International cooperation and best practice
To be effective, the struggle against impunity must address the responsibility of all relevant actors, and involve substantive collaboration between all stakeholders. The cooperation of the UN, governments, researchers, NGOs, peace missions, humanitarian aid organisations, the security sector and especially women’s groups and networks (including survivors of sexual violence) is essential if lasting results are to be made possible.
The development of best practice in this field can take many forms, including:
- the adoption at country-level of National Action Plans (NAPs), focussing on Security Council resolution 1325 – as only 19 countries to date have produced a plan
- increased funding for initiatives to combat sexual violence
- deeper coordination between countries and stakeholders in a holistic approach
- stronger monitoring and reporting mechanisms to pursue accountability at all levels; reinforcing legal and judicial systems nationally and internationally, and
- seeking justice for survivors by enacting and enforcing legislation that can help bring the perpetrators of sexualised violence to account wherever they are based.

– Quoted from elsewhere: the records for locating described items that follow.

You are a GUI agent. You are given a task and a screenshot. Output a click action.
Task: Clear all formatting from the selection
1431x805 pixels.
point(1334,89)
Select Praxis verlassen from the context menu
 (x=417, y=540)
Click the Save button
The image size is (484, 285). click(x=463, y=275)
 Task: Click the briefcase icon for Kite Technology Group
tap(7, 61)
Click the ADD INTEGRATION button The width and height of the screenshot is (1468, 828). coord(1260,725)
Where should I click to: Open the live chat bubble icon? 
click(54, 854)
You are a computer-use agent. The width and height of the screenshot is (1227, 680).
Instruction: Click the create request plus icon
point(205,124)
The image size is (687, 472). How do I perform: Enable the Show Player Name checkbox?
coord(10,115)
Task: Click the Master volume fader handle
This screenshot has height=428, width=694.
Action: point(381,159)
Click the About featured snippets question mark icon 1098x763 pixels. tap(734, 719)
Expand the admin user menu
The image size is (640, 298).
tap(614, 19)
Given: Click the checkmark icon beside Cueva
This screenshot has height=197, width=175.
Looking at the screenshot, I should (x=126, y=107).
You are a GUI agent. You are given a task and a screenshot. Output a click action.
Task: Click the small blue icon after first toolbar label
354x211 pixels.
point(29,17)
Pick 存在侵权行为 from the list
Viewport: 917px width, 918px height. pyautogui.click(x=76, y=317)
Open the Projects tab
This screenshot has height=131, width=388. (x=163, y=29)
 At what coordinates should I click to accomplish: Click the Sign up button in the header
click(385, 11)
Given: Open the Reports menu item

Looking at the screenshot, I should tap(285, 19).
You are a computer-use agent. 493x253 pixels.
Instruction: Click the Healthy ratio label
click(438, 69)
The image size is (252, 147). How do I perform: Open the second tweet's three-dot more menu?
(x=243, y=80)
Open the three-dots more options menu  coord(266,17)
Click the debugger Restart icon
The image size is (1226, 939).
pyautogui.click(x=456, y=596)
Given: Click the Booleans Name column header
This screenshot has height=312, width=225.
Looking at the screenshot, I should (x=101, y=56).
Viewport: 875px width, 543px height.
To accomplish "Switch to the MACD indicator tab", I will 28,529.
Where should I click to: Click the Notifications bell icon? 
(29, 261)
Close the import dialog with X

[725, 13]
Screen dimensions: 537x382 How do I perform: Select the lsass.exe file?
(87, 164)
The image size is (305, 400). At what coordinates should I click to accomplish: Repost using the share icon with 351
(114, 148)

However, the reality is that few countries have made the prevention or punishment of rape a priority, and bringing justice to rape survivors has proven to be difficult even in countries were gender equality is formally recognized and effective laws are in place.
Accountability and reporting mechanisms
National courts have the responsibility to prosecute sexual violence and provide justice for survivors, even in times of armed conflict. But in the aftermath of conflict, the inclusion of sexual violence as part of transitional justice processes and the establishment of rule of law are challenged by different factors.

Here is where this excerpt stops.